Financial Sustainability Crisis

Dependence on loans has long-term implications for financial sustainability.

  • Debt Servicing: With long gestation periods and no immediate revenue, RPGCL must assume significant risks during construction, relying on future wheeling charges – which are not yet legally finalized – to repay sovereign loans.
  • The “Not Adequate” Reality: Nepal’s transmission roadmap requires USD 7.4 billion by 2035. With traditional donor funding insufficient, the sector is exploring complex financial instruments like Green Bonds and Asset Recycling, acknowledging that reliance on tax-funded spending and conventional public borrowing is increasingly untenable.

8.2 Cross-Border Interconnection Challenges

Nepal possesses substantial cross-border transmission potential with India and China, but these projects face significant technical, regulatory, and geopolitical challenges. For instance, the Dhalkebar-Muzaffarpur line to India experienced synchronization failures when designated power generation plants did not come online as scheduled. Meanwhile, the proposed Upper Arun–China line requires both infrastructure development and the creation of regulatory frameworks for international power trade. Even when transmission infrastructure exists, limited export approval capacity – only 1,141 MW as reported – restricts the benefits of cross-border trade. We can identify the following specific examples and details:

India: Synchronization Failures and Geopolitical Barriers

  • Dhalkebar–Muzaffarpur Synchronization Failure: NEA and PTC India Limited signed a 25-year Power Sales Agreement to supply 150 MW, but the agreement “could not be executed” because the transmission line was not commissioned on time and the corresponding Indian generation plant failed to come online. The line, though now operational at 400 kV, has often been limited to 132 kV or 220 kV due to substation delays, creating bottlenecks for full distribution.
  • New Butwal–Gorakhpur Delays: This 400 kV Quad Moose line, vital for future exports, faces delays on the Nepal side, likely pushing full commissioning to 2027. Interim operation may be restricted to 220 kV.
  • Geopolitical “Due Diligence” Restrictions: Indian regulations restrict power imports from countries sharing a land border without a bilateral power cooperation agreement, effectively limiting exports from projects with Chinese participation and complicating the financial viability of such projects.

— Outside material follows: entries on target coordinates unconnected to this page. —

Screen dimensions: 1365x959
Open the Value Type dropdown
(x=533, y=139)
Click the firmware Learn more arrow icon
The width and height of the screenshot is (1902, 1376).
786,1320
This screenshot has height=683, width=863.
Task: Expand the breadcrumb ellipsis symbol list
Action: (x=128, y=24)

China: Infrastructure and Technical Complexity

  • Upper Arun / Kimathanka–Latse Line: A 400 kV Quad Moose line connecting Nepal to Latse (China) is proposed to export roughly 700 MW.
  • Technical Challenge (Synchronization): Nepal’s grid is tied to India’s grid; synchronization with China’s grid requires Back-to-Back DC converter stations operating in “Isolation Mode” rather than a synchronous AC connection, adding significant technical complexity and cost.
  • Terrain Constraints: Construction in high Himalayan regions, such as Chilime-Kerung and Kimathanka-Latse, requires specialized engineering for “Power Sky Roads,” reflecting the extreme geographical challenges.


Export Approval Constraints (1,141 MW Cap)

  • During the wet season of 2025, Nepal generated a 1,400 MW surplus, but Indian export approvals were limited to approximately 1,141 MW, forcing significant spillage at NEA power stations. This demonstrates that the regulatory cap, not just infrastructure, is a binding constraint on cross-border trade.


Third-Country Trade (Bangladesh) Constraints

  • Nepal recently exported 40 MW to Bangladesh via Indian transmission infrastructure (Baharampur–Bheramara line). Scaling this export requires trilateral negotiations and dedicated transmission lines through India’s “Chicken’s Neck” corridor, posing long-term diplomatic and infrastructural hurdles.

These combined technical, regulatory, and geopolitical challenges highlight the complexity of cross-border transmission and the risks associated with Nepal’s dependency on international interconnection for its energy strategy.